Qui, du bibliothécaire, de l'architecte et de l'usager est le vrai « créateur » de la bibliothèque, s'interroge Carme Mayol. Forme, fonds et usages se retrouvent dans ce « lieu d'une négociation » (Martine Poulain), où se rencontrent les désirs des bibliothécaires, des architectes et des publics.

Qu'elle soit banalisée ou monumentale, qu'elle soit centrale ou de quartier, qu'elle soit publique ou nationale, qu'elle soit une, partagée ou distribuée, la bibliothèque est aujourd'hui encore, paradoxalement, un « élément fondateur de la cité », un « lieu de référence et d'identification », un symbole où formes et fonctions s'adaptent pour le passé comme pour le futur à l'aventure technologique.

Beaucoup plus que l'abri nécessaire de collections toujours plus importantes de livres, elle permet, comme dit joliment Martine Poulain, aux bibliothécaires et aux architectes de faire fonctionner leur imaginaire en décidant d'arrêter le temps. Conserver en un seul lieu mythique toute la mémoire du monde, c'est, encore de nos jours, un désir, même si celui-ci est totalement utopique.

Toute la mémoire du monde... en revoyant le film d'Alain Resnais, projeté après le débat, le public a peut-être pensé à la phrase de Bachelard, souvent citée3 à propos du cinéaste. Qu'il nous soit permis de la paraphraser en guise de conclusion : après la bibliothèque, commence l'œuvre de bibliothèque.

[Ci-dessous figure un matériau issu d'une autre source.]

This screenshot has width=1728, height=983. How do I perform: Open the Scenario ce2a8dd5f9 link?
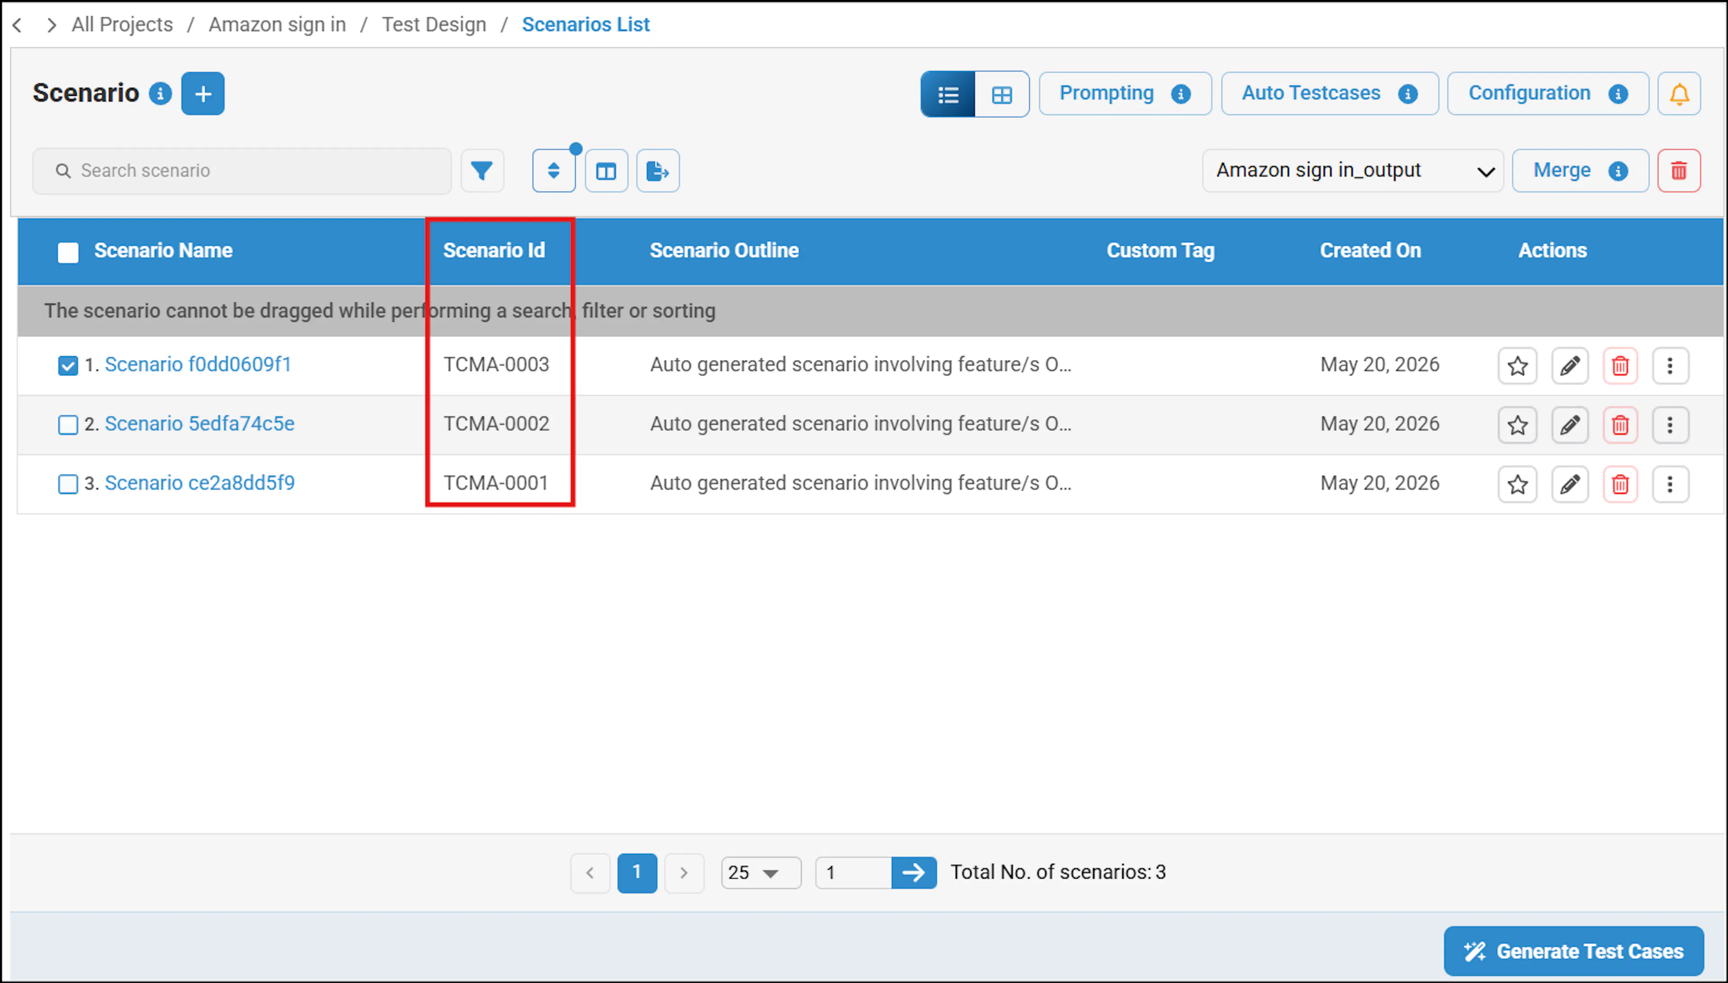click(200, 483)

  1. (retour)↑  Exposition coproduite par l'Institut français de Barcelone et la Bibliothèque nationale de France. Cette exposition est itinérante. Contacts : Jean-Claude POMPOUGNAC ou Marc SAGAERT, Institut français de Barcelone. Tél. 34 3 209 59 11.
  2. (retour)↑  Nouvelles Alexandries : les grands chantiers de bibliothèques dans le monde / sous la dir. de Michel Melot, Paris, Éd. du Cercle de la librairie, 1996, 399 p. (Collection Bibliothèques). Cf. le compte rendu de cet ouvrage dans ce numéro, p. 120.